THE REQUEST:
Return every line of the listing below word for word, leaving out the pictures.

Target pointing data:
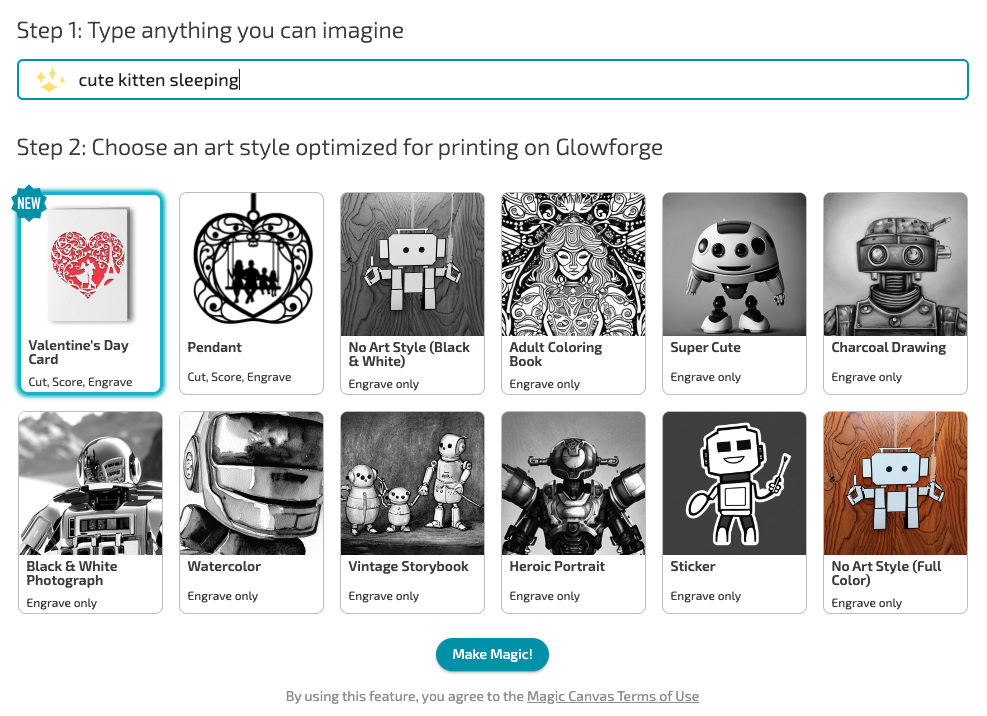Select the Vintage Storybook style
987x716 pixels.
click(x=412, y=512)
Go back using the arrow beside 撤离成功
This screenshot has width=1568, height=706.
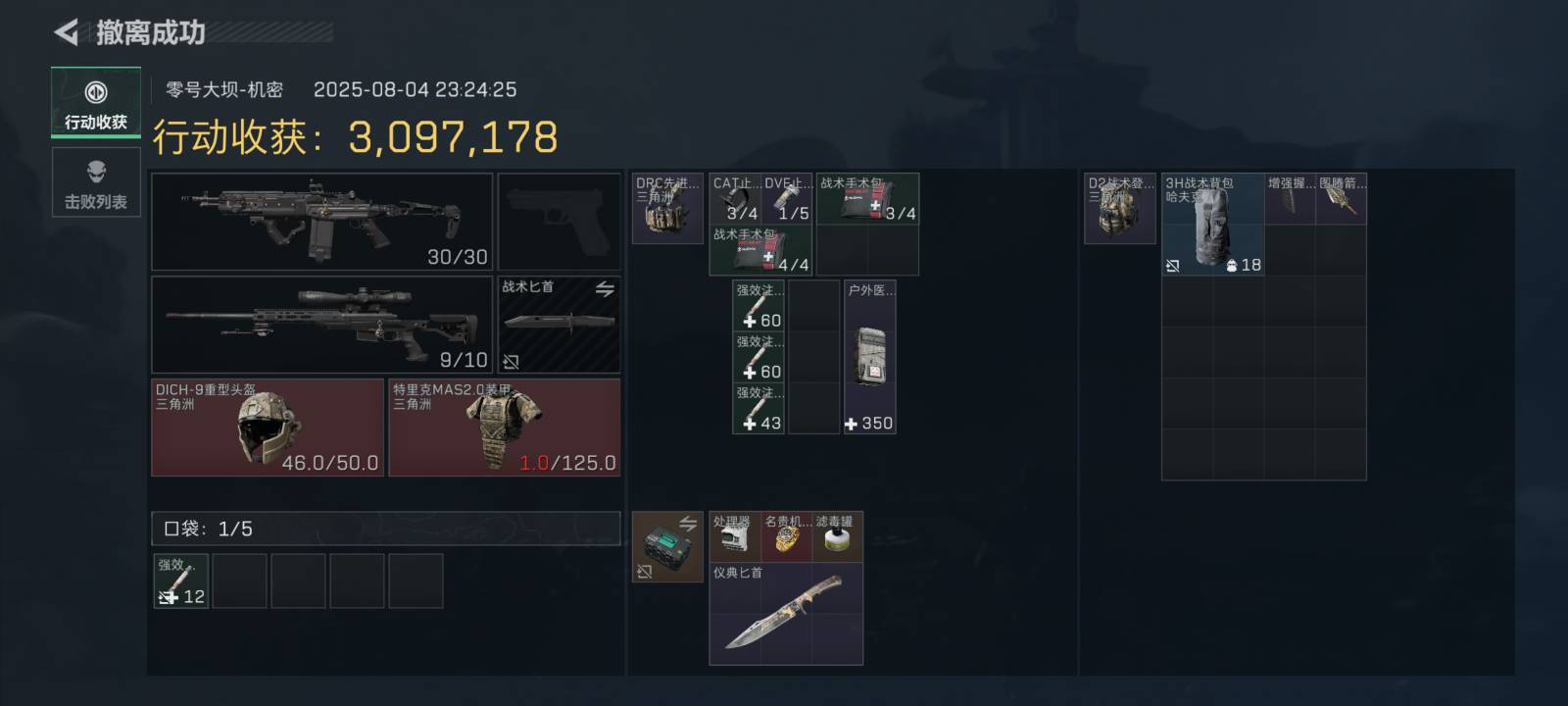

SOLUTION:
Select the Vintage Storybook style
987x716 pixels.
click(x=412, y=512)
Go back using the arrow beside 撤离成功
This screenshot has width=1568, height=706.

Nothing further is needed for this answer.